- _Goal of the exercise_
Find the line in the entries below that contains "Given: Click the horizontal". Repeat it exactly, and every line after it through the line that contains "Image resolution: width=682".

(Saved data entries)
=== Section Start ===

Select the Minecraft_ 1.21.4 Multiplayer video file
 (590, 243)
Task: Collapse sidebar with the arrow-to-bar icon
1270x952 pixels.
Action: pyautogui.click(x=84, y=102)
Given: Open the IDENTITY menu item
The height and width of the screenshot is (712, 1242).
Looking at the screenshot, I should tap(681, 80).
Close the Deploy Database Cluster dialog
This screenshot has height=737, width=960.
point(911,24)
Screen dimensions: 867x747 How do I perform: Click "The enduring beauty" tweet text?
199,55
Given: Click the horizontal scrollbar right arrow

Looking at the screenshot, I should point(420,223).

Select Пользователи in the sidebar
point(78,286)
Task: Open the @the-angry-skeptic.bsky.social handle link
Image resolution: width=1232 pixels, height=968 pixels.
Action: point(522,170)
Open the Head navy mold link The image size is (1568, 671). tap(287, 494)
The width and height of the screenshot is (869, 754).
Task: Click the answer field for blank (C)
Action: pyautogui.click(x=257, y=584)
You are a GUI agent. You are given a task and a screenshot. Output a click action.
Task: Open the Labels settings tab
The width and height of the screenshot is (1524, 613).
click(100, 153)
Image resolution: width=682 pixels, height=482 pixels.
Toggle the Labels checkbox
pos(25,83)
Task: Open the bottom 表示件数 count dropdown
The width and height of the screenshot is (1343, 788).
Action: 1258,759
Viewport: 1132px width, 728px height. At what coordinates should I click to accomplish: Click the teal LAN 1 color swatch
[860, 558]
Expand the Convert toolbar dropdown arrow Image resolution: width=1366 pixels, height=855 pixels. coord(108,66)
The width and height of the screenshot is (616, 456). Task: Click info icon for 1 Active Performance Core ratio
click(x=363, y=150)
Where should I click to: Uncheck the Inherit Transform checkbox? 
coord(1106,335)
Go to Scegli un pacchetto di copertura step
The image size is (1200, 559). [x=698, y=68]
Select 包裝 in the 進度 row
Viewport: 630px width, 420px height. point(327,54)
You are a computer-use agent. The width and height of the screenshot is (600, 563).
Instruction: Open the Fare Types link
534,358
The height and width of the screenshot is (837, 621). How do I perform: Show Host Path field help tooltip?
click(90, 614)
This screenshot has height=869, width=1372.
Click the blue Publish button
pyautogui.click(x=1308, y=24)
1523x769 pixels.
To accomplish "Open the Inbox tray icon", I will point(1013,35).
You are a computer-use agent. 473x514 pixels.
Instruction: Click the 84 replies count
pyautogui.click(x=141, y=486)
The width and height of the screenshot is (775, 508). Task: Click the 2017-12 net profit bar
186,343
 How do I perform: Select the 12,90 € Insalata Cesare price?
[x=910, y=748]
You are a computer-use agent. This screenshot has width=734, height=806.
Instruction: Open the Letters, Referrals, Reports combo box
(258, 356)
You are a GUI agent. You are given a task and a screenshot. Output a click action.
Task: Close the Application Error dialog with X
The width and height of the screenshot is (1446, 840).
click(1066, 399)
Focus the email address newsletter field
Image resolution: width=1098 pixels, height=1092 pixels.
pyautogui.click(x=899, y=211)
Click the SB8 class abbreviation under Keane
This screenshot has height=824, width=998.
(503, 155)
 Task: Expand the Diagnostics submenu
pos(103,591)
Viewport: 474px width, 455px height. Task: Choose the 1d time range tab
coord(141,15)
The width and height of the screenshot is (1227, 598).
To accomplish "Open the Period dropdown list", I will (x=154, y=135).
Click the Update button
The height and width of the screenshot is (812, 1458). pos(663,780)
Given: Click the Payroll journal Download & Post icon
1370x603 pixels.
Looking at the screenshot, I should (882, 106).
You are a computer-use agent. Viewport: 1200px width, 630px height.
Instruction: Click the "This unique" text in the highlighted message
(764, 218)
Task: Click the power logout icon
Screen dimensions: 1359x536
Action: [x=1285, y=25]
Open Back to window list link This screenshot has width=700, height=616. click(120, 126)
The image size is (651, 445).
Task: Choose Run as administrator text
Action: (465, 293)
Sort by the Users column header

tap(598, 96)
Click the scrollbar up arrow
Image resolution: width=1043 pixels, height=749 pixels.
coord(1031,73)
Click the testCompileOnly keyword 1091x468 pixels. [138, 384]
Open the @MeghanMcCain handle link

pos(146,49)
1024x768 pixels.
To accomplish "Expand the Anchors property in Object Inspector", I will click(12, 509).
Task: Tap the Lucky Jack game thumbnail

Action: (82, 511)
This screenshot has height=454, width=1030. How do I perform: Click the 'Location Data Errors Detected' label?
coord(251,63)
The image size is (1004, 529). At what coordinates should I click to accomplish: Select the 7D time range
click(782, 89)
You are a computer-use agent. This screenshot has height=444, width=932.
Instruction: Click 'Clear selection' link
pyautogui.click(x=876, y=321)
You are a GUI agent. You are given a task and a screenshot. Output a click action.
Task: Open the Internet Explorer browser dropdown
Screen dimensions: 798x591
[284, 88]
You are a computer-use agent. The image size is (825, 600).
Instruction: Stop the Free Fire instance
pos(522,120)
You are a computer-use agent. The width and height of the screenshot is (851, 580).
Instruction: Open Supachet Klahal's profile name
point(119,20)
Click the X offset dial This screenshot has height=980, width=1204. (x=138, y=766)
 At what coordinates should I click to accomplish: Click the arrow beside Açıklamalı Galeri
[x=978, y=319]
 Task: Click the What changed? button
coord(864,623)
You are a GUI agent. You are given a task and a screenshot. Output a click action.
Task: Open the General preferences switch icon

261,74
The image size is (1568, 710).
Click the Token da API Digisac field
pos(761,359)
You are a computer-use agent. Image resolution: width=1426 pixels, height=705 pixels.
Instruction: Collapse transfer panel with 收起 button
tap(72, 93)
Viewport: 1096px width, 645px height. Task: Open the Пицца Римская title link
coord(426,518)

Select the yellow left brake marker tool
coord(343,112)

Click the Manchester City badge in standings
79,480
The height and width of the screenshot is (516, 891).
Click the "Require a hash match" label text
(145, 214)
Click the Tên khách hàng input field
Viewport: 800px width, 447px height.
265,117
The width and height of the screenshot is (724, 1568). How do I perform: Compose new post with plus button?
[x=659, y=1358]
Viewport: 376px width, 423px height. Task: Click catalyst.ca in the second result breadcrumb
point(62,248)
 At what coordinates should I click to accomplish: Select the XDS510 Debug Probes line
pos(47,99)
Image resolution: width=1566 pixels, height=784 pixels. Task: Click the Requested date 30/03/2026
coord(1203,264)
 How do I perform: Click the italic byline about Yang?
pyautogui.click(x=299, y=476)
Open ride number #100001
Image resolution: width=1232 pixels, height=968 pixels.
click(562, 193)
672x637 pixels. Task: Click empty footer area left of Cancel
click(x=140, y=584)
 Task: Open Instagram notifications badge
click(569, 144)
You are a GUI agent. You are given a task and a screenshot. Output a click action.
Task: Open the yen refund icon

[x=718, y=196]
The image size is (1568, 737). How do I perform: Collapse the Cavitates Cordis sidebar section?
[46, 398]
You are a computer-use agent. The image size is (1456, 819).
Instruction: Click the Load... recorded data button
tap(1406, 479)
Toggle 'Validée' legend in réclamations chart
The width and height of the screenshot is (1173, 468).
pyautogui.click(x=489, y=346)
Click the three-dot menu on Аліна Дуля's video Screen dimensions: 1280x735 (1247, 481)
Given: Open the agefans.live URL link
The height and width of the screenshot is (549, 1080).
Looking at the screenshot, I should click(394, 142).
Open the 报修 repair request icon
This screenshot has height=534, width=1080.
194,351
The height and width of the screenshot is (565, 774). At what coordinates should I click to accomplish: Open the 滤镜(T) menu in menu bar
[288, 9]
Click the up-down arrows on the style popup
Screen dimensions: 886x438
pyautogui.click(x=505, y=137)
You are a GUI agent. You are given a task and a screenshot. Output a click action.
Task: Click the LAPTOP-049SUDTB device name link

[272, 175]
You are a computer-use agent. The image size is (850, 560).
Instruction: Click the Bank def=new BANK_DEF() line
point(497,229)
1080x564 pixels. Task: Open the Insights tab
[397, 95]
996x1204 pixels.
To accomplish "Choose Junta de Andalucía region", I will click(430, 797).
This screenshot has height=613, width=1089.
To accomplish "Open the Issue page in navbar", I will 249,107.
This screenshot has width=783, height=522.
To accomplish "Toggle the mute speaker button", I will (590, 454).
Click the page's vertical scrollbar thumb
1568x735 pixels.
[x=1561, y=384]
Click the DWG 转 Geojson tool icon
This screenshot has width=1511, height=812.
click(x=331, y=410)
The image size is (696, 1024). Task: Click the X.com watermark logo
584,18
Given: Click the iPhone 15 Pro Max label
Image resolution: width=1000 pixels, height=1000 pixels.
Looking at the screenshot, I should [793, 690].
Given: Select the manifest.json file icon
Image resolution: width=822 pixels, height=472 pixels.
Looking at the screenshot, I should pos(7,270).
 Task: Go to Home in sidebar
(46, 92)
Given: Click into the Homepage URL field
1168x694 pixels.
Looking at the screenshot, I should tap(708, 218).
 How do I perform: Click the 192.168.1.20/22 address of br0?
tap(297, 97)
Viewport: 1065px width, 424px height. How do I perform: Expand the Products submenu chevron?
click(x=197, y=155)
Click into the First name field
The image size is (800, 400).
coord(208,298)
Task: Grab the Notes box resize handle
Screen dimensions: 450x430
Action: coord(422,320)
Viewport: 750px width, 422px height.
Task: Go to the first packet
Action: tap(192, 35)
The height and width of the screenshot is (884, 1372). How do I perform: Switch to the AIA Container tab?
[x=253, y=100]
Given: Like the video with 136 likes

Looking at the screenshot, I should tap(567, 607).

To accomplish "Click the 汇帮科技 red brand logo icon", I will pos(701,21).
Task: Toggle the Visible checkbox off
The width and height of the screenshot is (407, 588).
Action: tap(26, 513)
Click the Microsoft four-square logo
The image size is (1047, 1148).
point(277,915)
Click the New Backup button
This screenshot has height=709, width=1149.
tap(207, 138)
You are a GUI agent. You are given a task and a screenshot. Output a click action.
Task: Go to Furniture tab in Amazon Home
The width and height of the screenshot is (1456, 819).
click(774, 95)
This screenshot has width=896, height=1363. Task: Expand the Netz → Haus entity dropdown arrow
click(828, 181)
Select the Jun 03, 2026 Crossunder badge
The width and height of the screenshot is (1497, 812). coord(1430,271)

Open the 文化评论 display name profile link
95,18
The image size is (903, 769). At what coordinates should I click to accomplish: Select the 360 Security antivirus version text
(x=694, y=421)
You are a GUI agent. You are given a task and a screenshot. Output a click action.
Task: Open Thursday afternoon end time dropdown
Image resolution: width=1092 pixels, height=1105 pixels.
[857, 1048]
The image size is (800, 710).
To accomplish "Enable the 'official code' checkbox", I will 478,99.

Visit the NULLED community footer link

=== Section End ===

- _Task response_
Given: Click the horizontal scrollbar right arrow

Looking at the screenshot, I should point(420,223).

Select Пользователи in the sidebar
point(78,286)
Task: Open the @the-angry-skeptic.bsky.social handle link
Image resolution: width=1232 pixels, height=968 pixels.
Action: point(522,170)
Open the Head navy mold link The image size is (1568, 671). tap(287, 494)
The width and height of the screenshot is (869, 754).
Task: Click the answer field for blank (C)
Action: pyautogui.click(x=257, y=584)
You are a GUI agent. You are given a task and a screenshot. Output a click action.
Task: Open the Labels settings tab
The width and height of the screenshot is (1524, 613).
click(100, 153)
Image resolution: width=682 pixels, height=482 pixels.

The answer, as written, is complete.